Hans-Joachim Of

Nach über 40 Jahren Betrieb wurden die symbolträchtigen - für manche Menschen lieb gewonnenen - Kühltürme des AKW Philippsburg am Donnerstag, 14. Mai, unter Ausschluss der Öffentlichkeit gesprengt. Wegen der Corona-Krise hat der Kraftwerksbetreiber EnBW den genauen Zeitpunkt des Schauspiels, das voraussichtlich Zehntausende von Zuschauern angezogen hätte, geheim gehalten und das Gelände rund um die Rheinschanzinsel zuvor großräumig abgesperrt.

Ein letzter Blick auf "Max und Moritz"

"Wir haben Jahrzehnte mit dem Kraftwerk vor unserer Haustüre gelebt, und jetzt gönnt man uns nicht einmal dieses Spektakel", hat eine enttäuschte Besuchergruppe aus der Region wenige Tage vor der Sprengung der beiden Kühltürme in Philippsburg verkündet.

Sprengung Kühltürme Philippsburg
Bild: Hans-Joachim Of

Innerhalb weniger Sekunden war dann das - bereits wochenlang in der Region diskutierte - monumentale Ereignis auch schon wieder vorbei. Ein akustisches Signal hat den Zeitpunkt der Sprengung - genau 6.05 Uhr am Morgen - markiert, Donnergrollen und Staubwolke folgten. Dann war Ruhe.

Video: EnBW Kernkraft GmbH

Trotz der frühen - und eigentlich geheimen - Uhrzeit gibt es zahlreiche Menschen, die das Spektakel aus der Ferne beobachten und ihre Eindrücke im Netz kundtun.

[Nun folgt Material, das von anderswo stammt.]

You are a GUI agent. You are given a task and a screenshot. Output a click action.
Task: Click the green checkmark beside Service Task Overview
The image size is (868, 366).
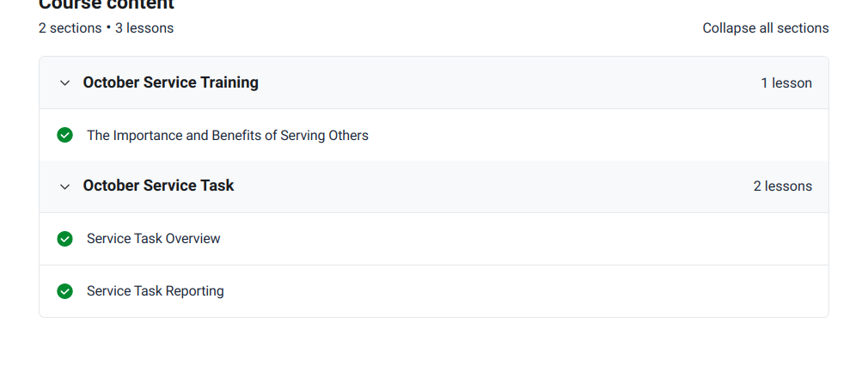64,239
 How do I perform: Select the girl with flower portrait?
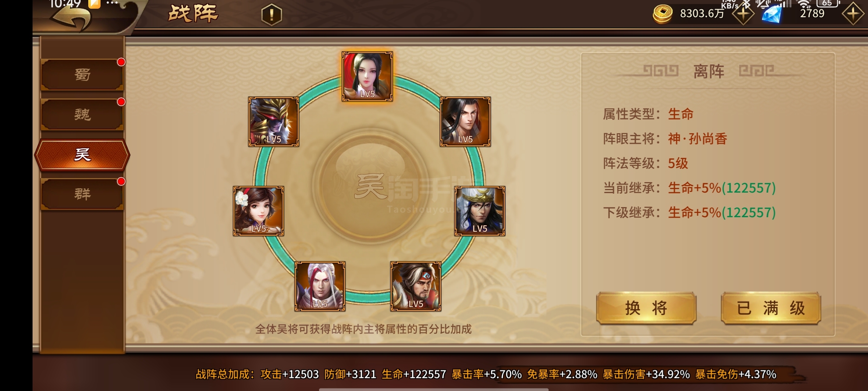[x=258, y=211]
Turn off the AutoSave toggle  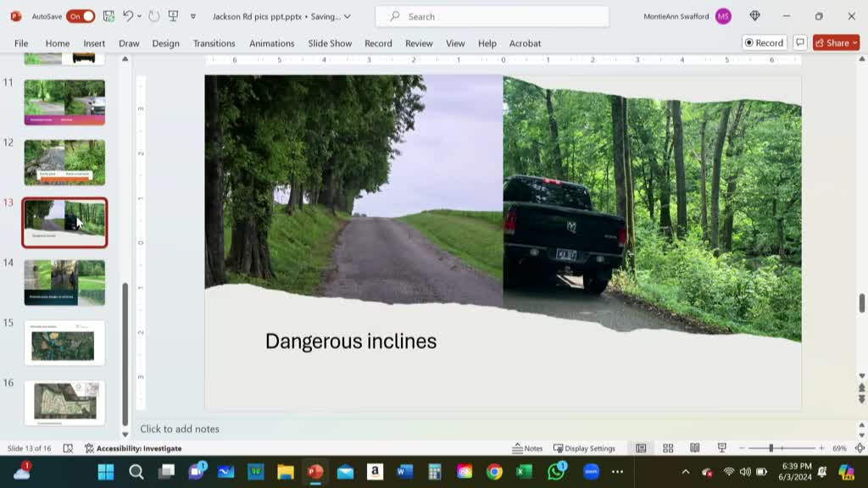81,16
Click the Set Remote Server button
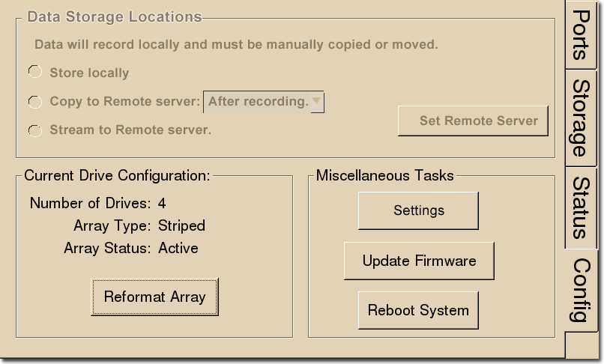 click(473, 121)
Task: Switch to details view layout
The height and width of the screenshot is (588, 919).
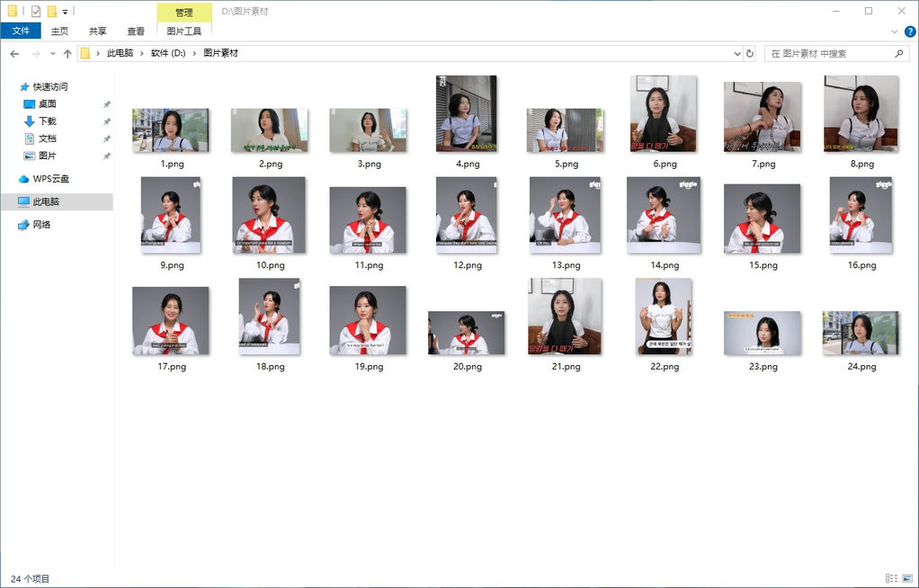Action: pos(891,578)
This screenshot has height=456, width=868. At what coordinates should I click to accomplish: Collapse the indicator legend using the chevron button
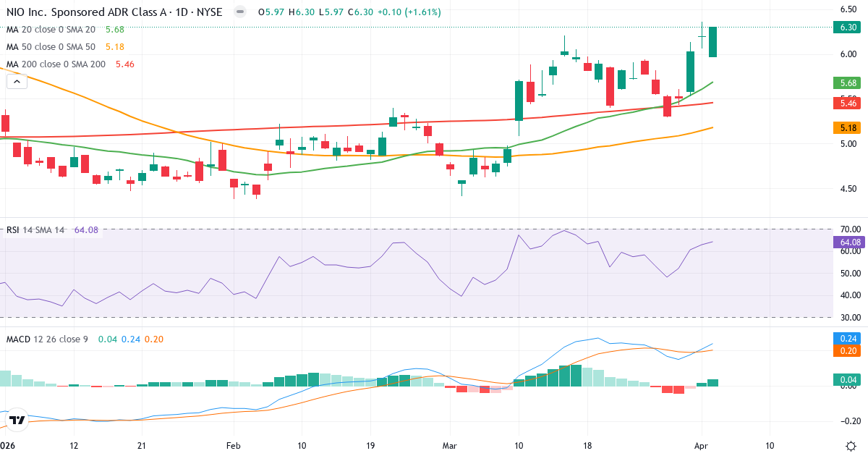point(16,80)
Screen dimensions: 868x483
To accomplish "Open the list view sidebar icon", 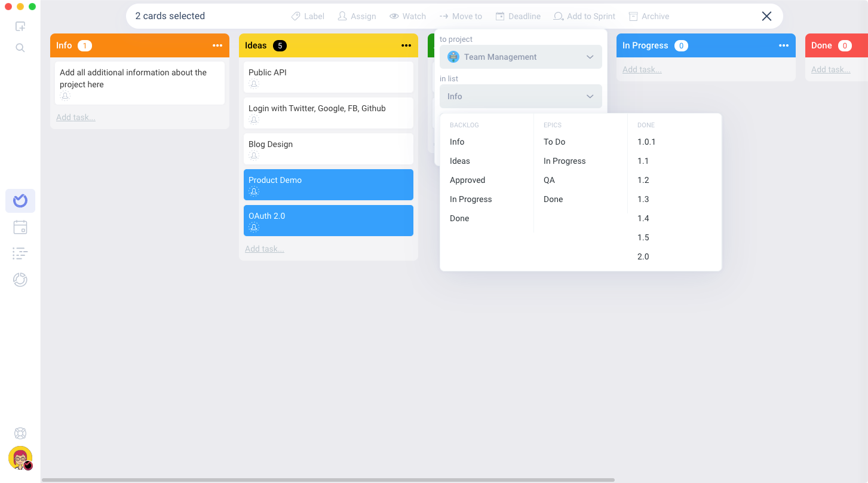I will click(20, 253).
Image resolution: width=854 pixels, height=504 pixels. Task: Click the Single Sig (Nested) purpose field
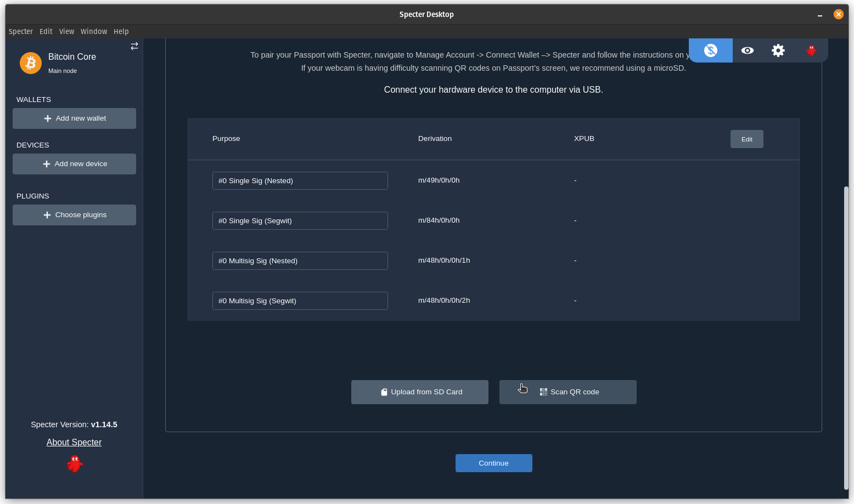click(x=300, y=180)
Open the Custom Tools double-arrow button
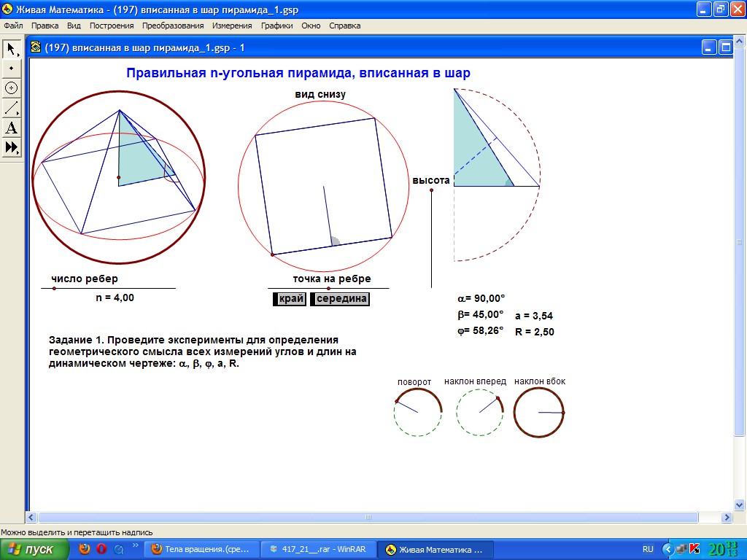This screenshot has width=747, height=560. point(11,147)
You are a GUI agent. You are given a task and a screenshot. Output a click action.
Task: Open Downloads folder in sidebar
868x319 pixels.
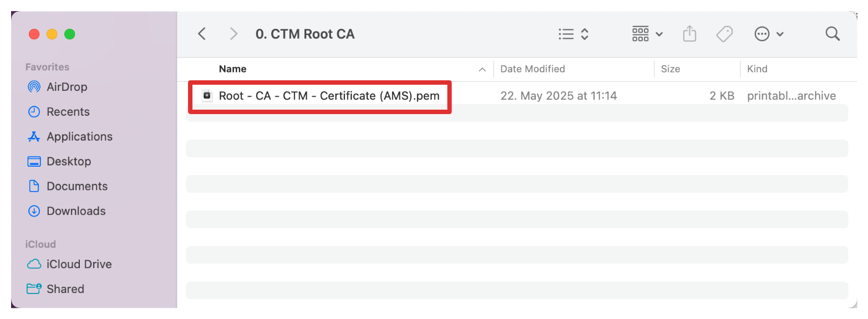pyautogui.click(x=76, y=211)
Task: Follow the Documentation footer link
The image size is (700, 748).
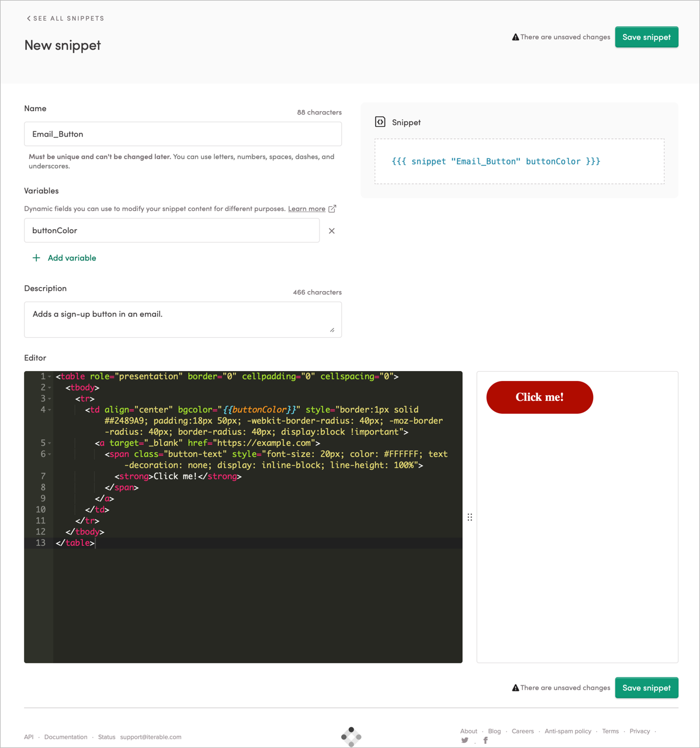Action: pyautogui.click(x=65, y=737)
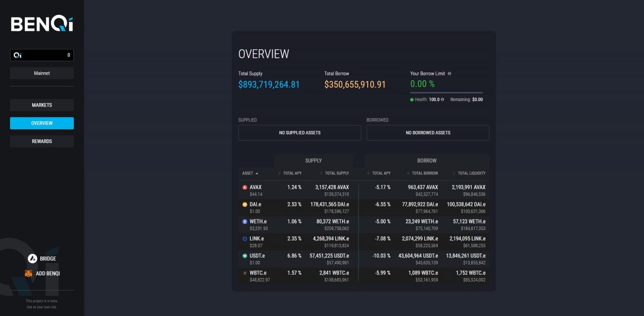Toggle the ASSET column sort arrow

[257, 173]
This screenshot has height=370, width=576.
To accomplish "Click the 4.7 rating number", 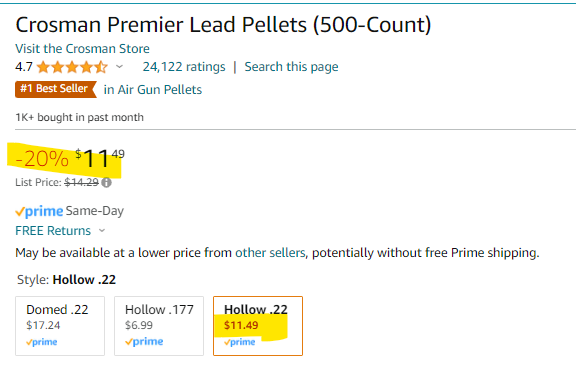I will point(24,67).
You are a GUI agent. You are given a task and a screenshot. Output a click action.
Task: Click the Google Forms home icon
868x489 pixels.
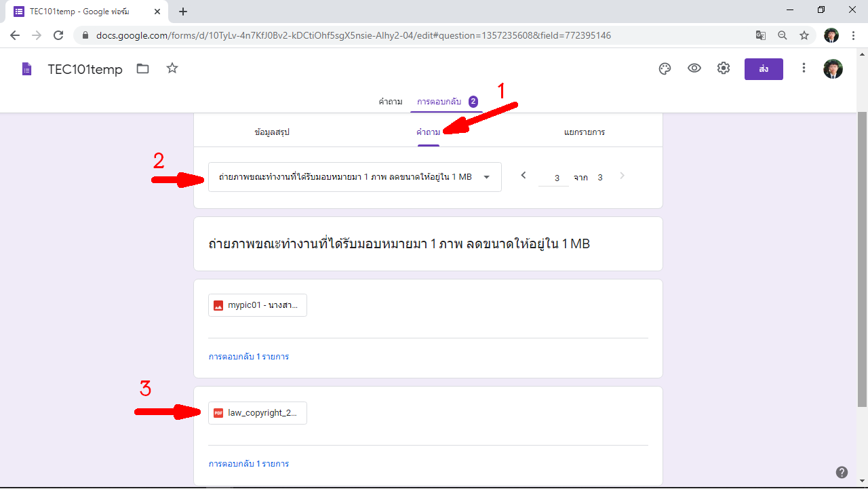tap(26, 69)
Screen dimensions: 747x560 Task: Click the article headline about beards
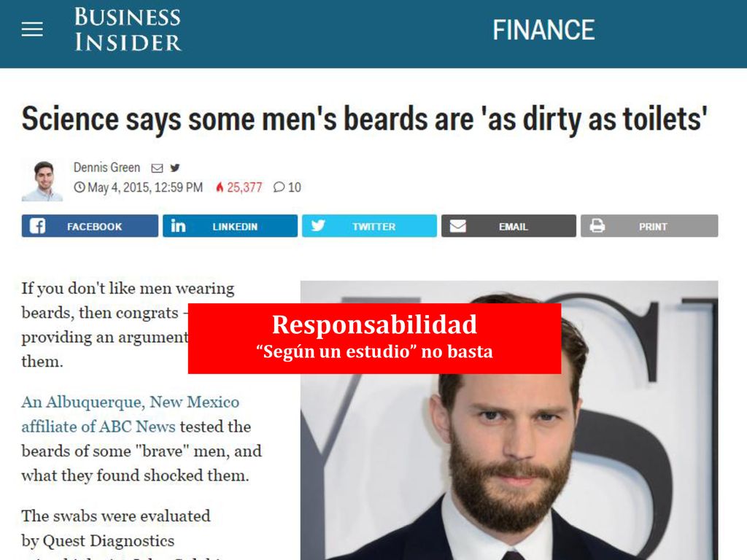(x=365, y=119)
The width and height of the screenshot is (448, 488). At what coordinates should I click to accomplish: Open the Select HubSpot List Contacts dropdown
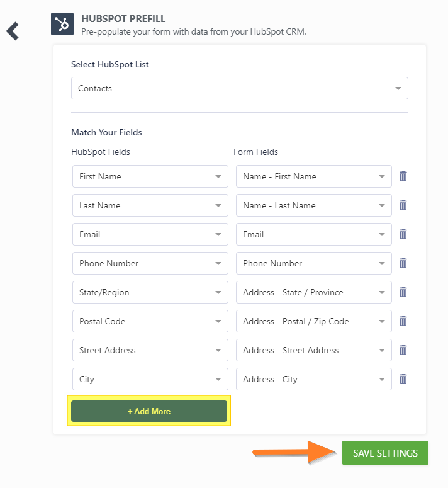[239, 88]
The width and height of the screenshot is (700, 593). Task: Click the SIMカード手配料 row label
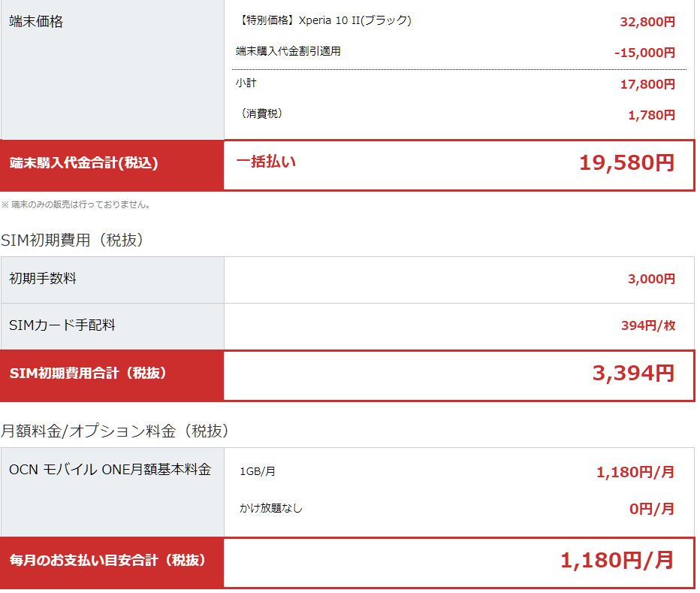[x=62, y=325]
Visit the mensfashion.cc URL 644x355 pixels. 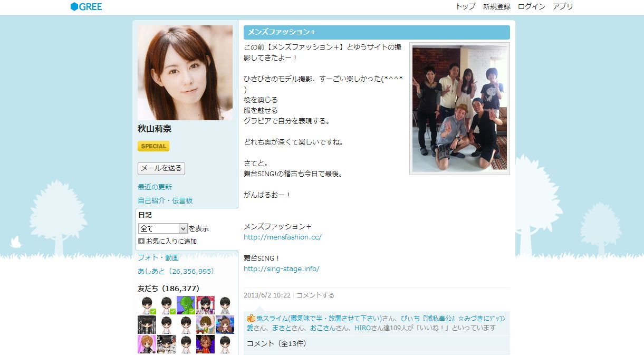(282, 237)
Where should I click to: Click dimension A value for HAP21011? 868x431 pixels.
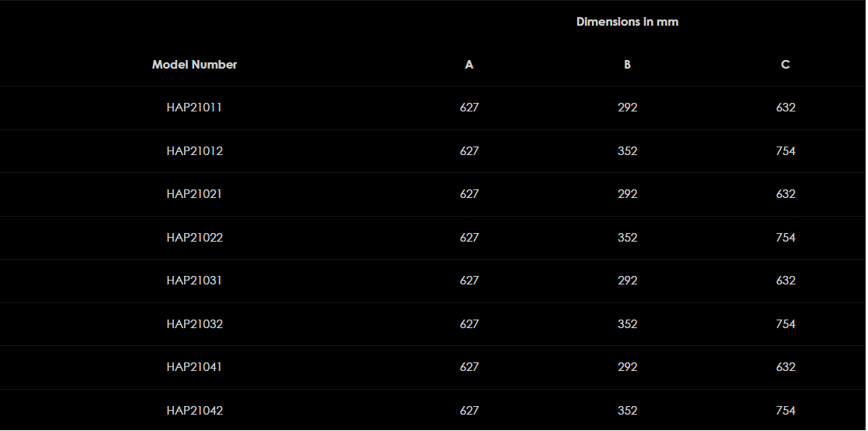tap(469, 108)
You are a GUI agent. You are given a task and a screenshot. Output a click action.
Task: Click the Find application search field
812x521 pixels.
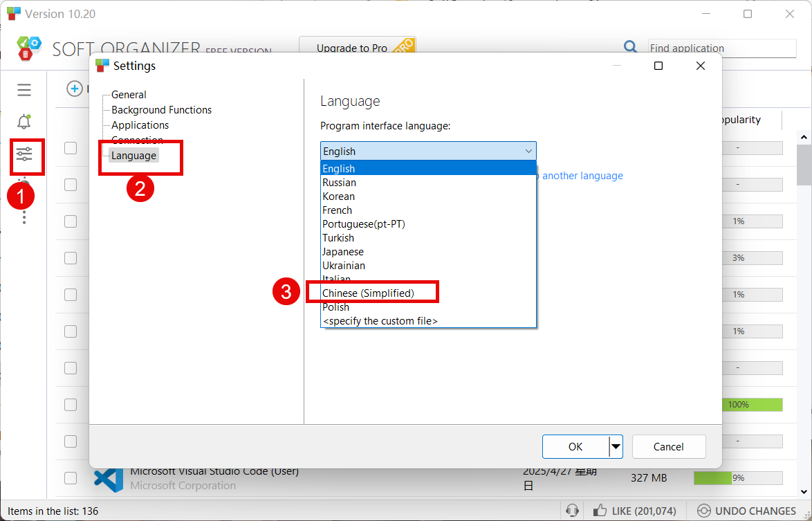tap(721, 48)
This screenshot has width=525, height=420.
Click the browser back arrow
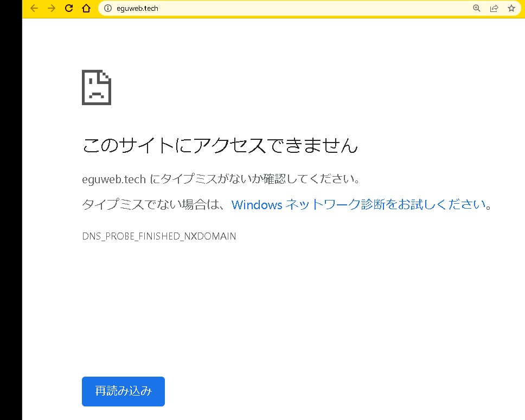[34, 8]
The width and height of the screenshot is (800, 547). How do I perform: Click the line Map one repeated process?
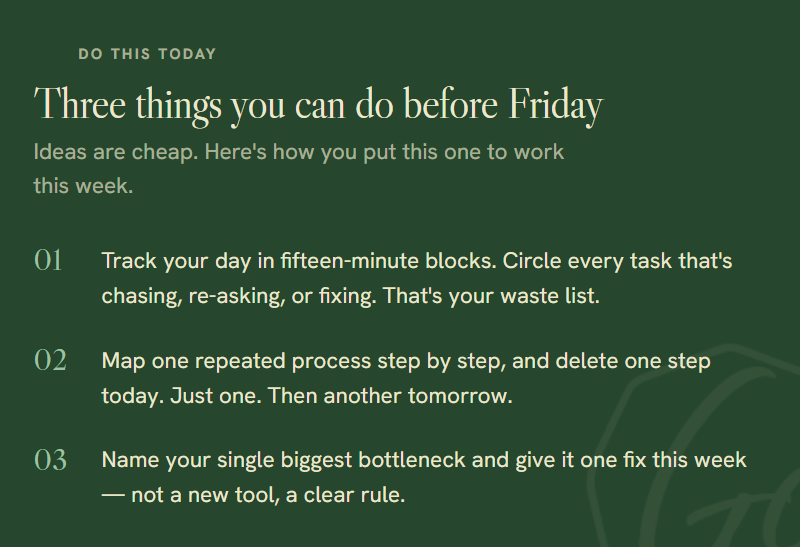tap(406, 361)
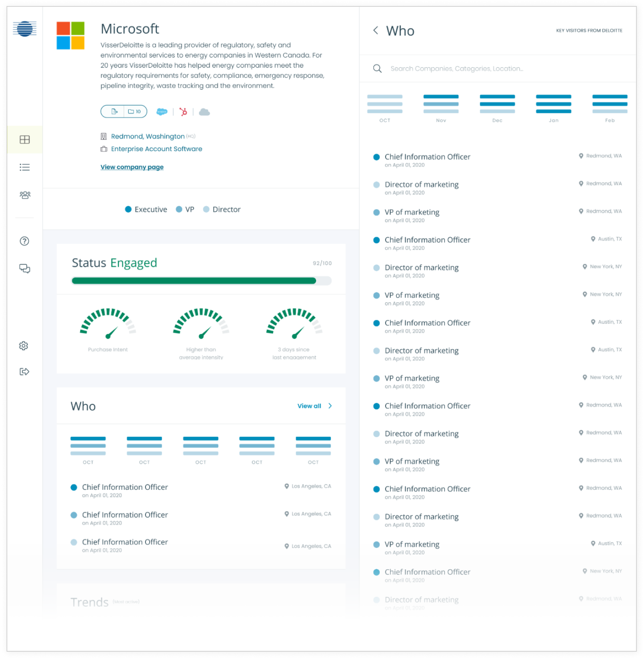This screenshot has height=659, width=644.
Task: Open the dashboard grid icon in sidebar
Action: pyautogui.click(x=25, y=140)
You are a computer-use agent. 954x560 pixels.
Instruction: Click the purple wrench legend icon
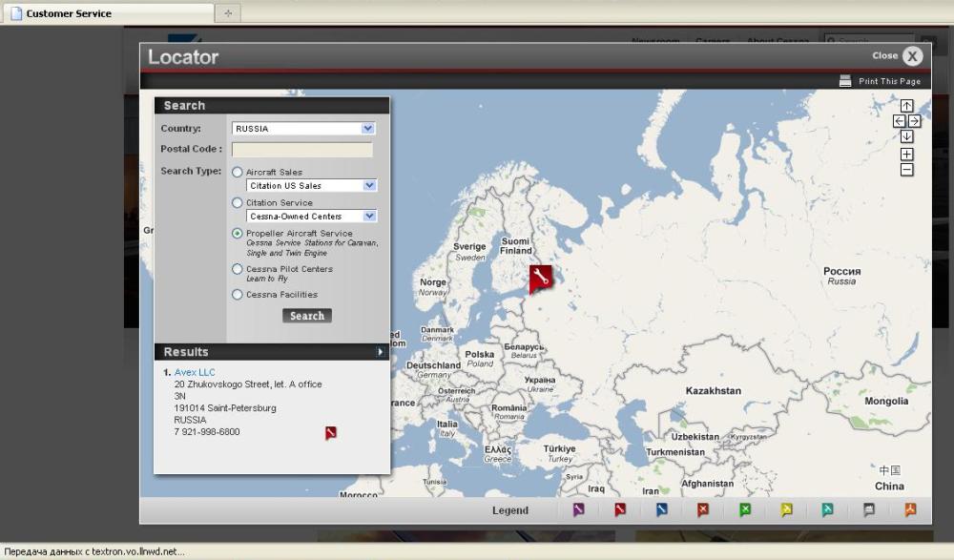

Die Meinungen schwanken dabei zwischen Nostalgie und Feierstimmung. Bereits Tage zuvor waren zahlreiche Hobbyfotografen und "Kühlturmgucker" nach Philippsburg aufgebrochen, um "ein letztes Mal" ein Bild oder Selfie zu schießen oder einfach einen Blick auf die Zwillinge - junge Besucher nannten sie sogar "Max und Moritz" - zu werfen.

Zahlreiche Fototouristen vor Ort

"Ein bisschen traurig bin ich schon", sagt Tanja Schweikert aus Waghäusel via Facebook. Für die begeisterte Motorradfahrerin waren die 152 Meter hohen Türme bei den Touren immer wieder Orientierungspunkte aus der Ferne. "Tschüss Wolkenmacher, nun liegst du in Schutt und Asche und wir finden nicht mehr nach Hause", meint sie lachend.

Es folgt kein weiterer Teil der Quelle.